The competition watchdog said "there are competition problems in the audit market", and added that it could ask the Competition Commission to conduct a detailed investigation, because the "statutory test" for a reference to the Commission had been passed.

But although the OFT has deep concerns about the stranglehold of the Big Four accounting firms over the business of auditing big companies, it is not quite sure what the remedies might be.

Here's the basic problem. The dominance of the Big Four - PriceWaterhouseCoopers, Deloitte, Ernst & Young and KPMG - is a global phenomenon, rather than an exclusively British one. And the OFT's remit, and that of the Competition Commission, is wholly domestic.

What's more there is no global body for dealing with competition problems.

To be clear, as a British phenomenon it is pretty pronounced phenomenon: in 2009, the Big Four received 100% of all audit fees paid by FTSE100 companies (the UK's largest listed businesses) and 98% of the next tier, the FTSE250 businesses. One firm PwC on its own received a staggering 47% of FTSE audit fees.

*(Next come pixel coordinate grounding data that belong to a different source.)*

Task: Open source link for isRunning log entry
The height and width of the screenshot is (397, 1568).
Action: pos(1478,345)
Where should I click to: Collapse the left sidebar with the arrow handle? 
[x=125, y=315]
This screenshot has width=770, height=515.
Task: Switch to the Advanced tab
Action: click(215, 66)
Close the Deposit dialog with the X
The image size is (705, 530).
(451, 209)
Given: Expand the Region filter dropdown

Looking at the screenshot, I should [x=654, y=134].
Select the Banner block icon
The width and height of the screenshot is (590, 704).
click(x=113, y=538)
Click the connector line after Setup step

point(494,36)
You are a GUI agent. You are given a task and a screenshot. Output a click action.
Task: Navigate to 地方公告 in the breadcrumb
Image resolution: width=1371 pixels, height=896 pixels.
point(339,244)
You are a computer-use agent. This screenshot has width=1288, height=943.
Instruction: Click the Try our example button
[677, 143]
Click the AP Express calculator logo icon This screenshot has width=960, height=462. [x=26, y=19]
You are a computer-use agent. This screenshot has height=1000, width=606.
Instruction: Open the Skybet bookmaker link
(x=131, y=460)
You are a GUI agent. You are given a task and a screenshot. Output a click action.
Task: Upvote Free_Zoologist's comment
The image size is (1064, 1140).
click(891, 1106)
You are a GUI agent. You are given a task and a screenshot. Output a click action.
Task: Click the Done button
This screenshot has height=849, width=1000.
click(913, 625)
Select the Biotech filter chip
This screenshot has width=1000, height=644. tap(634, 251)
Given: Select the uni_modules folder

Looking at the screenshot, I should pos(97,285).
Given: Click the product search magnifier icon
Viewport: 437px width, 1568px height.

For the OFT, the Big Four's stranglehold, combined with relatively low rates of switching between them by corporate clients, means that fees are probably higher than they ought to be, for services that are perceived to be pretty bog standard.

And what's particularly odd for firms that ought to feel secure in their earnings, the auditors don't appear to be as aggressive as they might be in forcing companies to disclose the risks they run. Or at least that would appear to be a legitimate conclusion of how the Big Four failed to disclose the reckless lending and investing of banks in the boom years before the great banking crash of 2008.

So what would happen if - for example - the Competition ordered PWC to break itself up, which is something that it might well end up doing, according to my sources.

Well, that would not necessarily lead to a step change in competition.

The reason is that the break-up would apply only to the UK arm of PwC. And the bit of PwC in the UK that remained attached to PWC's overseas network would still have a massive advantage over competitors, because PWC's British-based multinational clients - the likes of Barclays, Tesco and BT - would presumably stick with the international network able to audit all their subsidiaries and branches, rather than employing a British firm without global capability.

The bit of PWC forcibly hived off might well wither and die quite quickly, or simply specialise in auditing smaller companies (where there is less of a competition problem, in any case).

All of which leaves the OFT feeling a bit non-plussed.

In the absence of possible remedies, the OFT doesn't yet want to put the Competition Commission and the accounting firms to all the cost and bother of a lengthy and expensive probe.

It will therefore conduct a review of whether "there is a reasonable chance that appropriate remedies will be available to the Competition Commission."

Or to put it another way, if you have the faintest idea how to turn the Big Four into the Not-Quite-So-Big Eight, with consequential benefits to the cost and quality of audits, I know a watchdog desperate to hear from you.